Often, a road show needs to set up in locations where adequate parking for visitors is secondary to another priority, such as being close to an important client’s headquarters. If that’s the case, Tom Harper suggests an out-of-the-box solution. “Survey the surrounding area for parking lots you can rent,” he says. “Then come up with a plan that could include buses, vans, or shuttles to transport attendees to and from the parking area to the event.”
The best road shows tend to tweak their exhibits regularly, shedding approaches that don’t work and adding ones that do. “To accomplish that,” Duffy says, “schedule pre- and post-event meetings with staff to capture their feedback.” Insightful input from the staffers on the front lines can often allow exhibitors to evolve and improve the road show on the fly.
Few things can bring a road show to a halt quicker than vehicles that are not routinely serviced. Victory urges consistent vehicle maintenance based on the number of miles driven. “Plan on vehicles receiving a full day of maintenance service at least once every 10,000 miles,” Victory says.

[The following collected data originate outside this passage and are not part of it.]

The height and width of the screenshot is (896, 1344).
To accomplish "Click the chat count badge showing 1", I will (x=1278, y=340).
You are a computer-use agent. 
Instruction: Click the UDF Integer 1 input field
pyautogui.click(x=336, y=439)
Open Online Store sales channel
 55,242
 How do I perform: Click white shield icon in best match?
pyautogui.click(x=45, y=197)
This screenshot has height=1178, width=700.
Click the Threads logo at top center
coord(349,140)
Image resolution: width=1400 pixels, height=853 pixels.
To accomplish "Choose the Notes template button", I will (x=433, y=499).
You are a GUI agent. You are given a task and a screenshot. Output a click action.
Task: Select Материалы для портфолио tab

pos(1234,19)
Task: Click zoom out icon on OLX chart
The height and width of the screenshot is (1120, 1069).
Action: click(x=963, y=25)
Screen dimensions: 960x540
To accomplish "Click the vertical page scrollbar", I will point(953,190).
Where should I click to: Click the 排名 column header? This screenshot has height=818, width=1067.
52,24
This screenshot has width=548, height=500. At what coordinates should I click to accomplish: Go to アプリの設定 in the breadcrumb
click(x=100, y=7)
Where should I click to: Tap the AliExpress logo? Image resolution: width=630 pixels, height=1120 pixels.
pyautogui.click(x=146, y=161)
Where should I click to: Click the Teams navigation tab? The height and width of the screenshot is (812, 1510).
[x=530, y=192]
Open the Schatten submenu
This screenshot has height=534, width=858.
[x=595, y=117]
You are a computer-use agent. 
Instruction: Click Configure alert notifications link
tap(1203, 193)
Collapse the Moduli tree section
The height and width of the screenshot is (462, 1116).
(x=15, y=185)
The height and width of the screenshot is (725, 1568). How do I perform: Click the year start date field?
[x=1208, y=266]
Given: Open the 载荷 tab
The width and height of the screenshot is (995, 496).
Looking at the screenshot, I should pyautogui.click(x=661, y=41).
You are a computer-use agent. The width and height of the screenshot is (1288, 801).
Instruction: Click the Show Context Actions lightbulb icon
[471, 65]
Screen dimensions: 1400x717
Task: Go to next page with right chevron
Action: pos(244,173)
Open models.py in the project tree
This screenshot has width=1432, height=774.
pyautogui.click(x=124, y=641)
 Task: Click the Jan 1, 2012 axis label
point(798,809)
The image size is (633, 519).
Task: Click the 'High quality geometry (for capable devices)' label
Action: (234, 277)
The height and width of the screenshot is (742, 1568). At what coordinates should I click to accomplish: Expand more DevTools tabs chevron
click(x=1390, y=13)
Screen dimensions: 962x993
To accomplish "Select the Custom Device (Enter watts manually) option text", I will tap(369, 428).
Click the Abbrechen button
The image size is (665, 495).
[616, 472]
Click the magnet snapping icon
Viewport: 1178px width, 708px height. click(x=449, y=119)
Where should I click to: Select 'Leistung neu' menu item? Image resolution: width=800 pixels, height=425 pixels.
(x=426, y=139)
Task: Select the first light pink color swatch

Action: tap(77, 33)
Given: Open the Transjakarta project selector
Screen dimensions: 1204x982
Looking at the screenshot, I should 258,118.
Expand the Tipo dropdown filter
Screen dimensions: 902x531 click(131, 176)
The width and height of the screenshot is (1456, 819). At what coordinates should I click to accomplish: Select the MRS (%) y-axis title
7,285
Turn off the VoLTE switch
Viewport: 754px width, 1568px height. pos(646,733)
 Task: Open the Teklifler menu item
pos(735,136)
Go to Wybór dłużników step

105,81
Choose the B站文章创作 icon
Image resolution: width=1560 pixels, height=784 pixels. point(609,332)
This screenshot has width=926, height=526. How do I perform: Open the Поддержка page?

Taking your vehicle off the road for service may cost you a full day, but it will pay dividends down the road by preventing significant lost time and missed events due to any number of preventable malfunctions.
Supply and Demand
Among the most common supplies mobile marketers stock up on before hitting the road are duct tape, zip ties, hook-and-loop fastener, permanent markers, scissors, power strips, and extension cords. But Duffy notes one item that’s often understocked: traffic cones. He recommends purchasing a hefty supply of them, as they will need to be set around the vehicle at each stop. “Since these are often lost or stolen,” Duffy says, “bring at least 10 with you to ensure you’ll always have a sufficient number on hand.”
A road show can be an expensive proposition, so marketers should be on the lookout for ways to minimize its financial impact on their department. “One way is to repurpose the vehicle or display materials for company events such as training, employee recognition, corporate celebrations, and so on,” Harper says. By taking that approach, costs can be spread out over several departments’ budgets within the organization.
Payback is a Hitch
Whether marketing is motionless or mobile, it always needs some form of return on investment to quantify its effectiveness. Harper suggests a twofold approach to ROI measurement. “First, talk to the various stakeholders before the road show even begins to reach a consensus on how to measure the effort’s success,” he says. That way, upper management can’t blindside marketers later on by asking for a metric no one anticipated. “Next, suggest metrics that particularly reflect a road show’s accomplishments,” Harper says. “These could include total number of visitors, key clients in attendance, or C-level attendees, as well as the number of requests for quotes or sales closed on site or immediately after each stop on the route.”